Recent Trends in Patient Registries for Health Services Research

Background: Patient registries are an established methodology in health services research. Since more than 150 years, registries collect information concerning groups of similar patients to answer research questions. Elaborated recommendations about an appropriate development and an efficient operation of registries are available. However, the scene changes rapidly.

Objectives: The aim of the study is to describe current trends in registry research for health services research.

Methods: Registries developed within a German funding scheme for model registries in health services research were analyzed. The observations were compared with recent recommendations of the Agency for Healthcare Research and Quality (AHRQ) on registries in the 21st century.

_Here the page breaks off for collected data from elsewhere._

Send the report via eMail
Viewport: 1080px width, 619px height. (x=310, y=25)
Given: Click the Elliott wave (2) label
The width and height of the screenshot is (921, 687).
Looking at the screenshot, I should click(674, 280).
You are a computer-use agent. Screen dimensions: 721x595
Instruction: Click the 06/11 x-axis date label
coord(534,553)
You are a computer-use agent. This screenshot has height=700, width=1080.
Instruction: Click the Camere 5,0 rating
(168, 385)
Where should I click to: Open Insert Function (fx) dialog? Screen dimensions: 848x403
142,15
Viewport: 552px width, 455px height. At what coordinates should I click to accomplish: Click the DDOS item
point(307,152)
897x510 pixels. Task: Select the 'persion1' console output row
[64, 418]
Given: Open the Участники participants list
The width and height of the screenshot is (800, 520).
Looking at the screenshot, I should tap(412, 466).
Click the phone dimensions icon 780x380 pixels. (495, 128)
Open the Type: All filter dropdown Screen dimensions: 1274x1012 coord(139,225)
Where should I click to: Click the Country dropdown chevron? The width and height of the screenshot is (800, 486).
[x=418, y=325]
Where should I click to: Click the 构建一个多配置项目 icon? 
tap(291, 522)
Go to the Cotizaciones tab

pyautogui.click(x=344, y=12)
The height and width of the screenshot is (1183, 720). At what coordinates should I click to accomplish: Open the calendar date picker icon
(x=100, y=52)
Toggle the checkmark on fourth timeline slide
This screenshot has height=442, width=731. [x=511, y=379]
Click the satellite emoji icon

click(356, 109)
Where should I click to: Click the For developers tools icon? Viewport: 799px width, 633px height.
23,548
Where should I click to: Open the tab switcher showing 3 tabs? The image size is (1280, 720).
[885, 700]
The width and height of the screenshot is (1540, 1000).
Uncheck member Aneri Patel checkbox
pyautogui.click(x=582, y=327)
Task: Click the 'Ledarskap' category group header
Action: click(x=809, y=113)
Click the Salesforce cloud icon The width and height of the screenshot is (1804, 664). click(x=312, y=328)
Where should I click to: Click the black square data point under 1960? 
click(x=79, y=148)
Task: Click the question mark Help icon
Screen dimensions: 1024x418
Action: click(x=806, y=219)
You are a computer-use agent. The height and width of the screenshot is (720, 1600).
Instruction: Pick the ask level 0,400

Results: Analyzing six registries from the funding scheme revealed the following trends: recruiting healthy individuals, representing familial or other interpersonal relationships, recording of patient-reported experiences or outcomes, accepting participants as study sites, active informing of participants, integrating the registry with other data collections, and transferring data from the registry to electronic patient records. This list partly complies with the issues discussed by the AHRQ. The AHRQ structured its ideas in five chapters, increasing focus on the patient, engaging patients as partners, digital health and patient registries, direct-to-patient registry, and registry networks.

Conclusion: For the near future, it can be said that the concept and the design of a registry should place the patient in the center. Registries will be increasingly linked together and interconnected with other data collections. New challenges arise regarding the management of data quality and the interpretation of results from less controlled settings. Here, further research related to the methodology of registries is needed.